Published 30 Nov 2025 in quant-ph

Abstract: Quantum thermodynamics has emerged as a central field for understanding how energy conversion processes occur in microscopic systems. In these systems, effects such as coherence, entanglement, and non-Markovianity play key roles. In this thesis, we explore different ways to describe quantum thermodynamics, using two main approaches: one based on entropy and the other on ergotropy. First, we introduce a generalized approach to quantify non-Markovianity through the breakdown of monotonicity in thermodynamic functions. In this context, the entropy-based heat flow serves as a practical tool to witness and measure quantum memory in unital maps that do not reverse the sign of the internal energy. Next, we analyze the dynamics of ergotropy in open qubits under both Markovian and non-Markovian evolutions.

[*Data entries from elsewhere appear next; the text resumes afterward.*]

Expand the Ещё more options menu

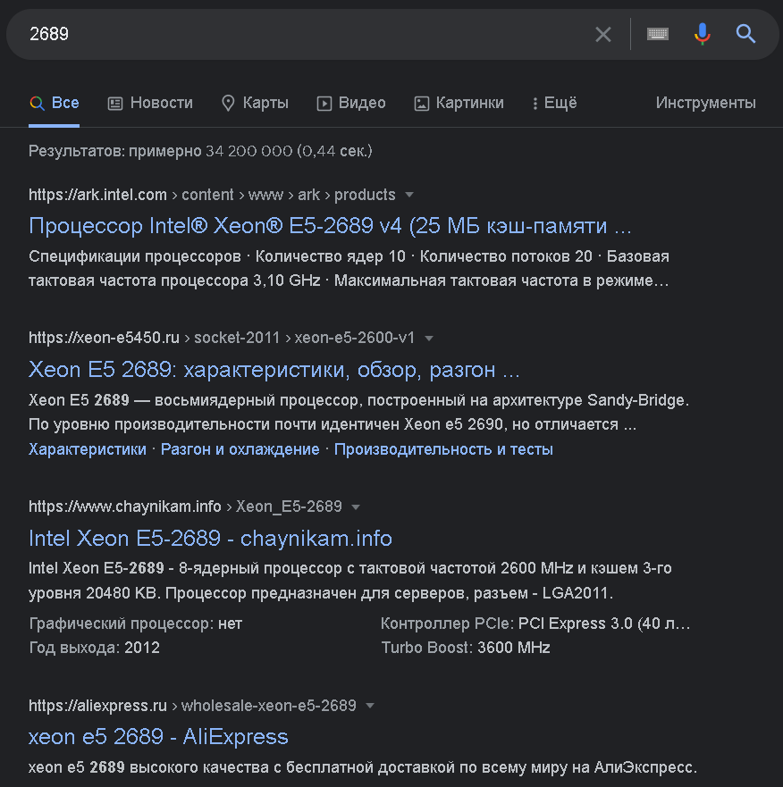coord(554,103)
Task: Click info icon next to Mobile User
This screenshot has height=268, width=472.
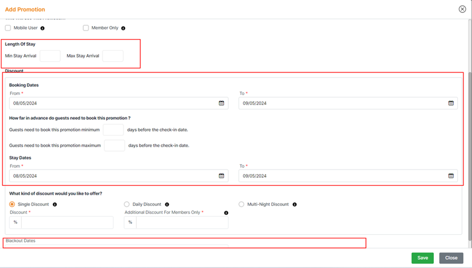Action: 43,29
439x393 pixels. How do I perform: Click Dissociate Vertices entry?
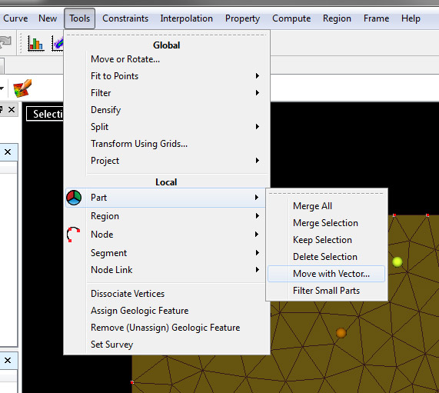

We identify phenomena such as freezing and sudden death of ergotropy, and we establish an analytical relation between the change in ergotropy and the environment-induced work . This provides a clear physical interpretation for the additional term in the first law in the entropy-based formulation. Finally, we propose an ergotropy-based thermodynamic formulation, in which heat is reinterpreted in terms of the change of the passive state associated with the density operator governing the quantum dynamics. This approach allows one to measure non-Markovianity of unital maps more generally and accurately than the entropy-based heat flow. This advantage comes from the direct link between heat and von Neumann entropy, a property ensured by invariance under passive transformations. Moreover, the out-of-equilibrium temperature naturally remains non-negative, similarly to equilibrium thermodynamics.